Indonesia sebenarnya sudah punya UU Penyiaran lama sekali.
Tahun 2002. Semangatnya masih sangat reformasi. TV itu harus berjaringan. Semua TV harus TV lokal. Tidak boleh lagi ada TV nasional –kecuali TVRI.
TV di Jakarta pun menjadi TV lokal Jakarta. Kalau ingin ditonton di seluruh Indonesia TV Jakarta itu harus berjaringan dengan TV-TV lokal.
Agar ada muatan lokalnya. Tidak ''menjakartakan'' seluruh Indonesia.

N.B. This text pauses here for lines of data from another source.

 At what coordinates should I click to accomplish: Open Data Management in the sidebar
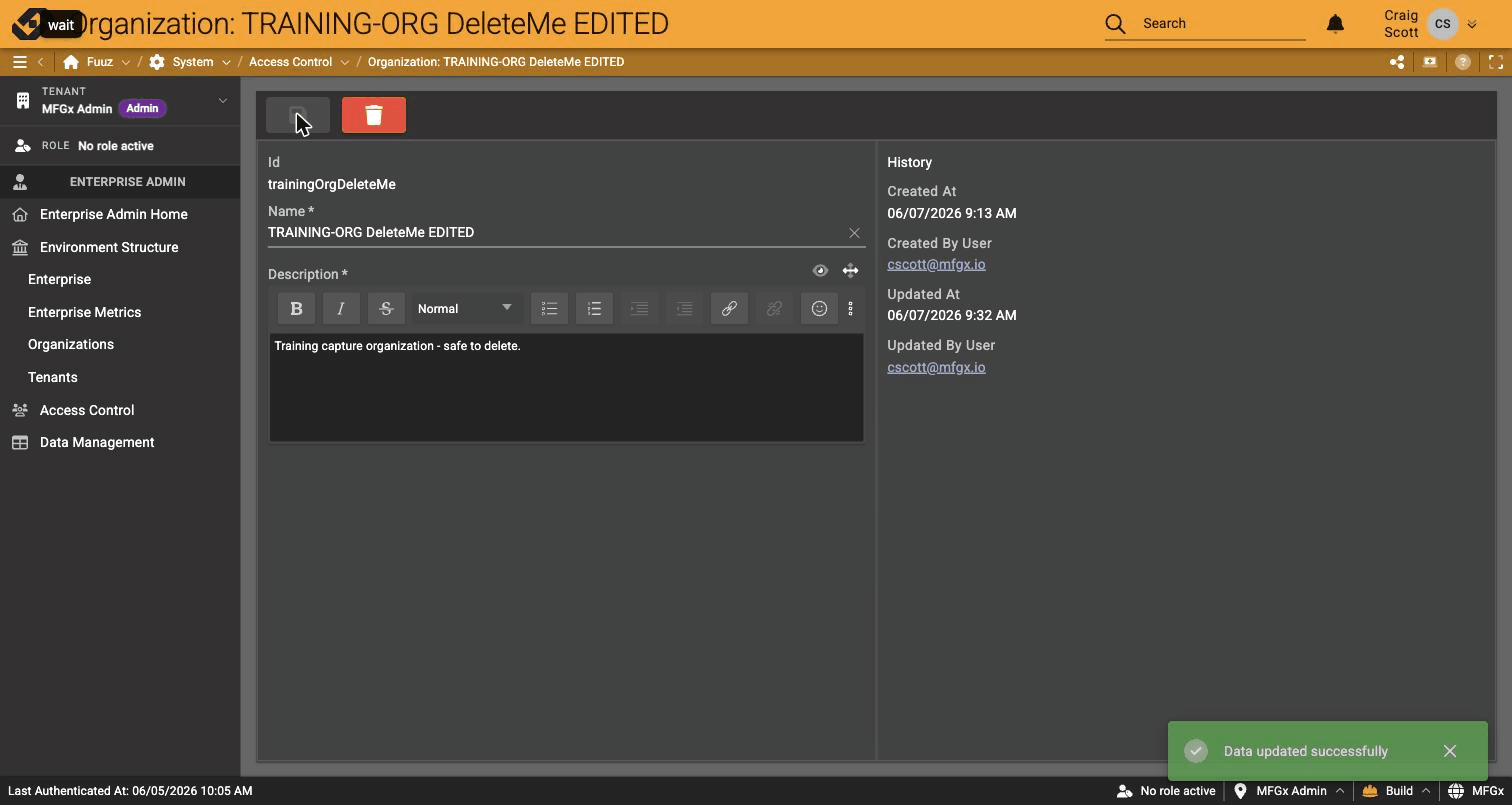click(x=97, y=442)
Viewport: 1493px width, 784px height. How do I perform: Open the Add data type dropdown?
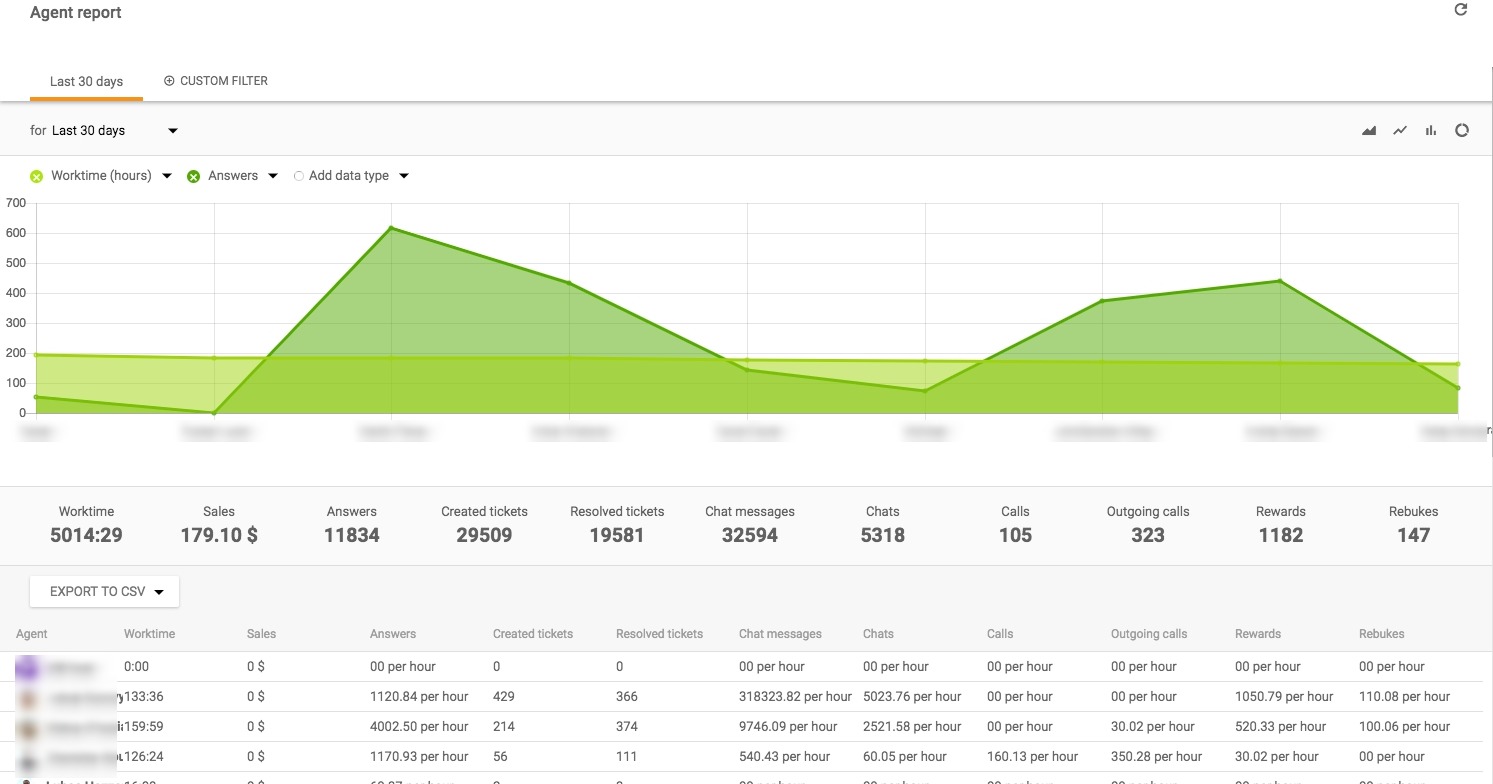(404, 176)
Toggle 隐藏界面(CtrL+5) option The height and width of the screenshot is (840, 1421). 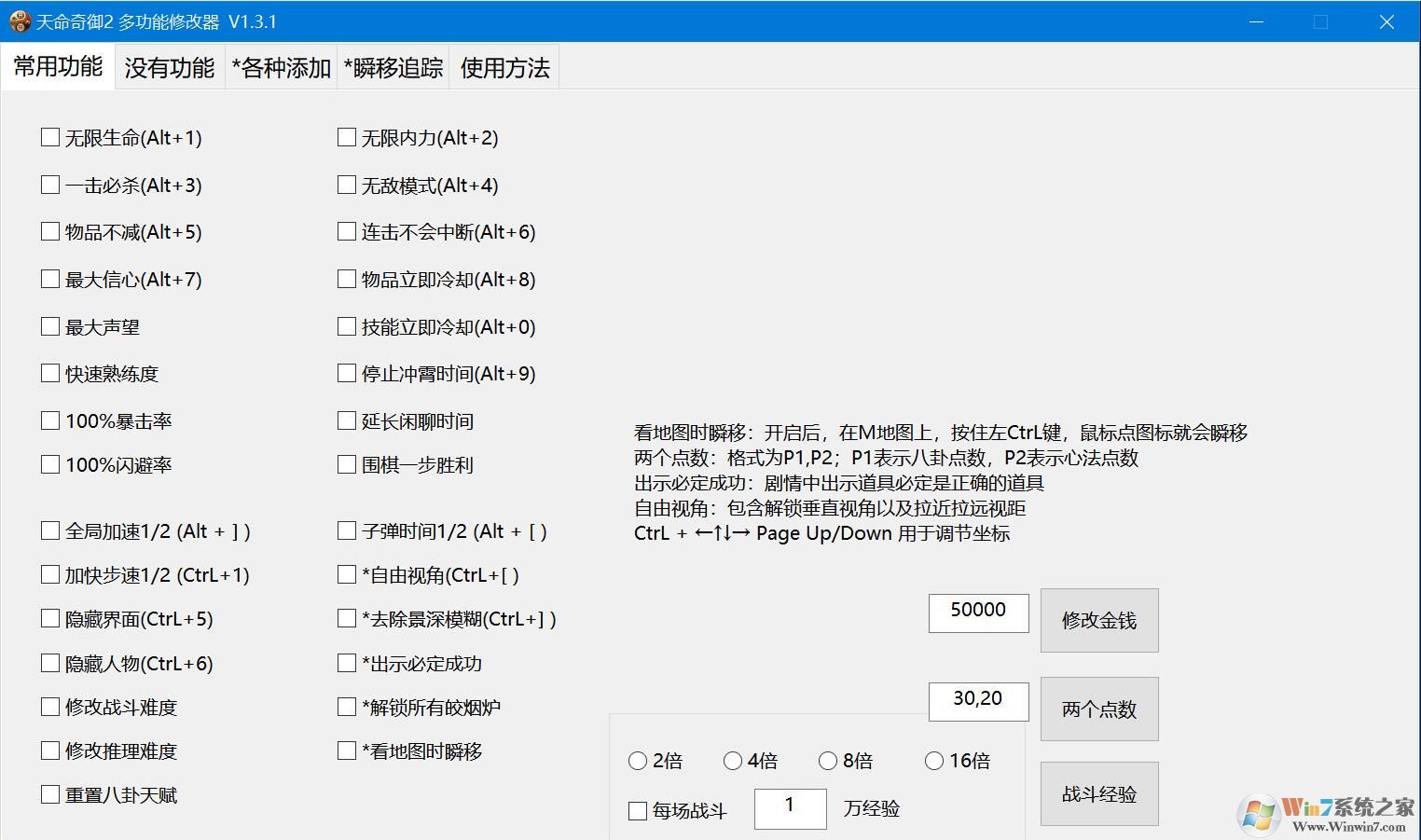click(x=50, y=617)
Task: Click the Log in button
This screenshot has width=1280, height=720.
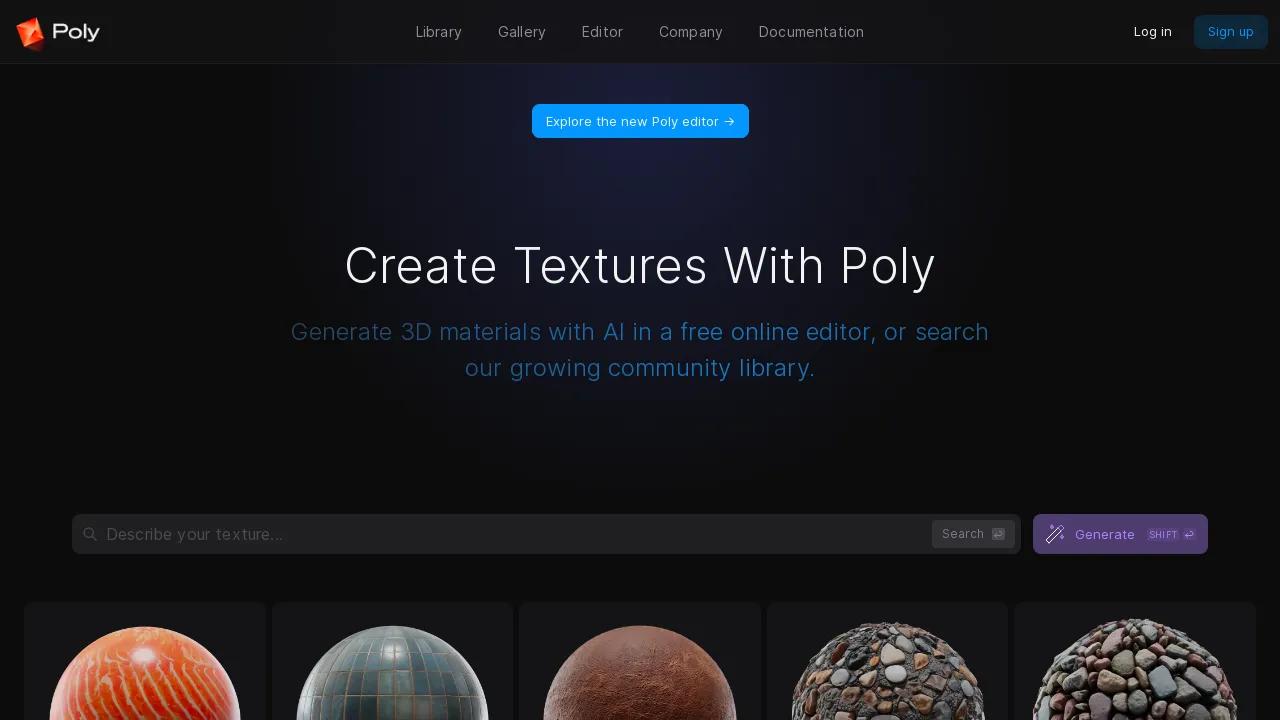Action: tap(1152, 32)
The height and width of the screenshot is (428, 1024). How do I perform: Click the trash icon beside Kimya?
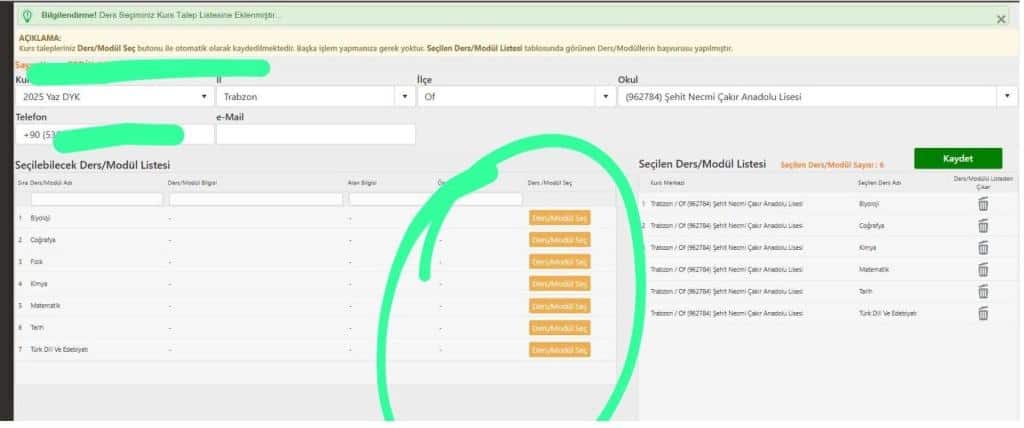pos(982,247)
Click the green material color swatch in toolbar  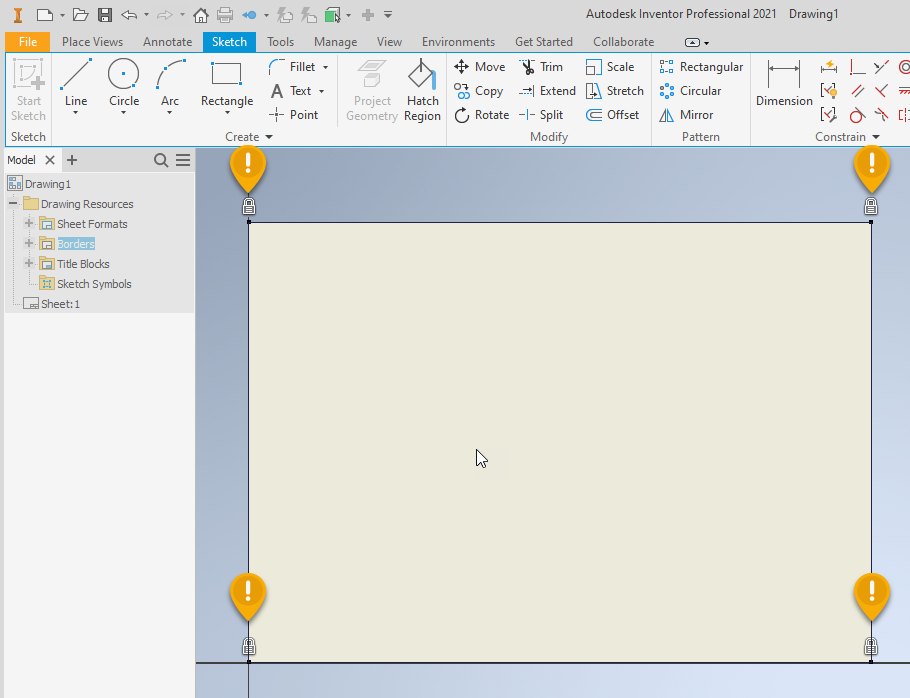pos(329,15)
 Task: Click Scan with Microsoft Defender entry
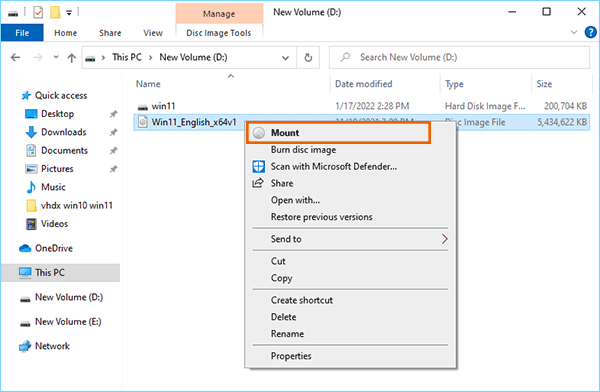334,167
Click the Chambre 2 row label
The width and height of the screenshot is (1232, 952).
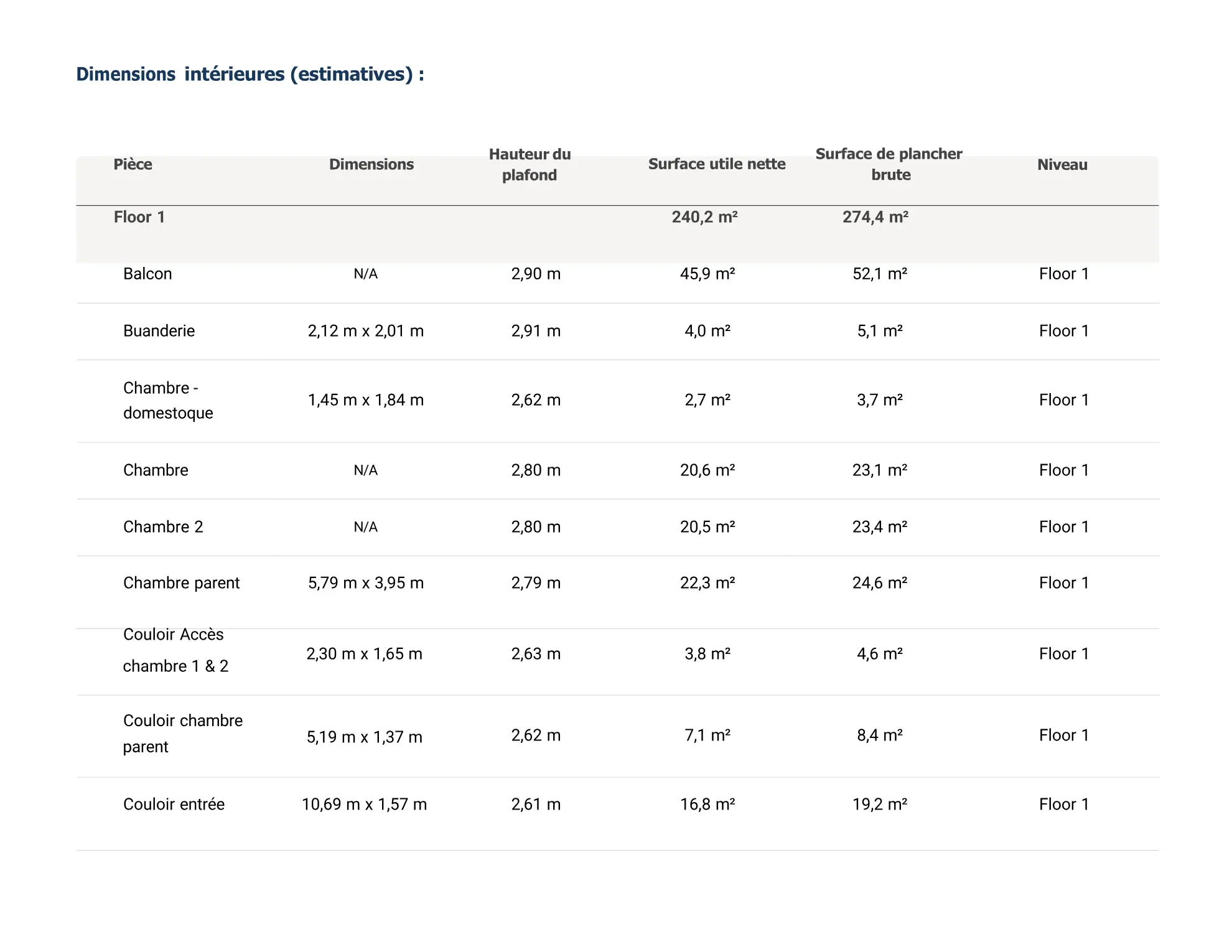click(x=163, y=527)
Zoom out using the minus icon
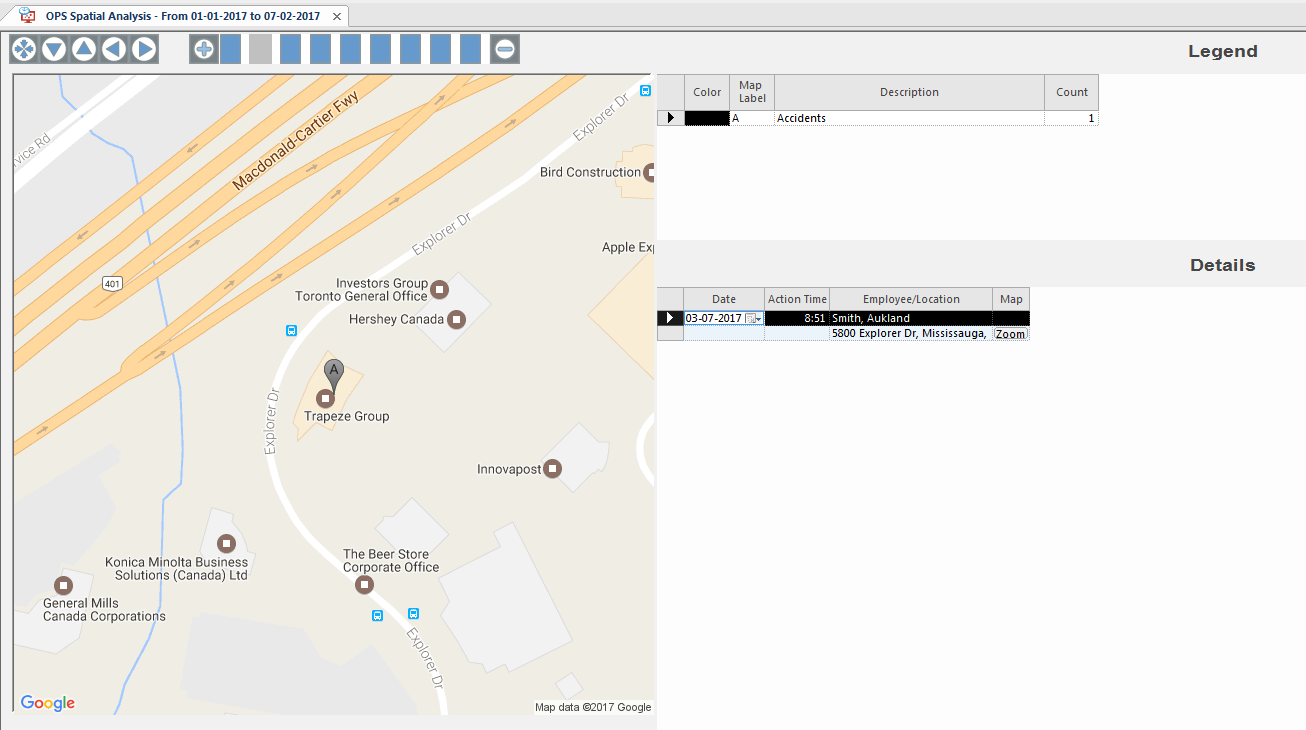The height and width of the screenshot is (730, 1306). click(504, 48)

Di zaman Menkominfo Tifatul Sembiring niat untuk digitalisasi itu sudah ada.
Tifatul sudah melangkah. Ia menerbitkan Permen untuk mengaturnya.
Ups...tidak bisa jalan. Permen itu digugat. Yang menggugat anak buah saya: Imawan Mashuri.
Ia dua kali menggugat pemerintah saat itu. Dua-duanya menang. Menteri Tifatul kalah.
Imawan memang saya beri tugas mendirikan TV lokal: JTV. Izinnya tidak bisa keluar.
Aturannya memang masih serba abu-abu. Kami ngotot tetap siaran. Kami merasa, yang di luar Jakarta juga berhak punya TV. Indonesia bukan hanya milik Jakarta.
JTV disegel. Dilarang siaran. Imawan jadi tersangka. Ia hadapi dengan gagah berani.
Saya lupa apakah Imawan sampai dibawa ke pengadilan. Yang jelas JTV bisa terus siaran.
Kelak di tahun 2015 Imawan lulus S-2 hukum dengan tesis perlawanannya itu.
Digitalisasi siaran juga ditentang oleh pemilik stasiun TV besar –seperti Harry Tanoesoedibjo, pemilik RCTI Group.
Lobi mereka kuat sekali. Kalau digitalisasi itu terjadi akan banyak sekali stasiun TV. Bisa lebih dari 100 channel.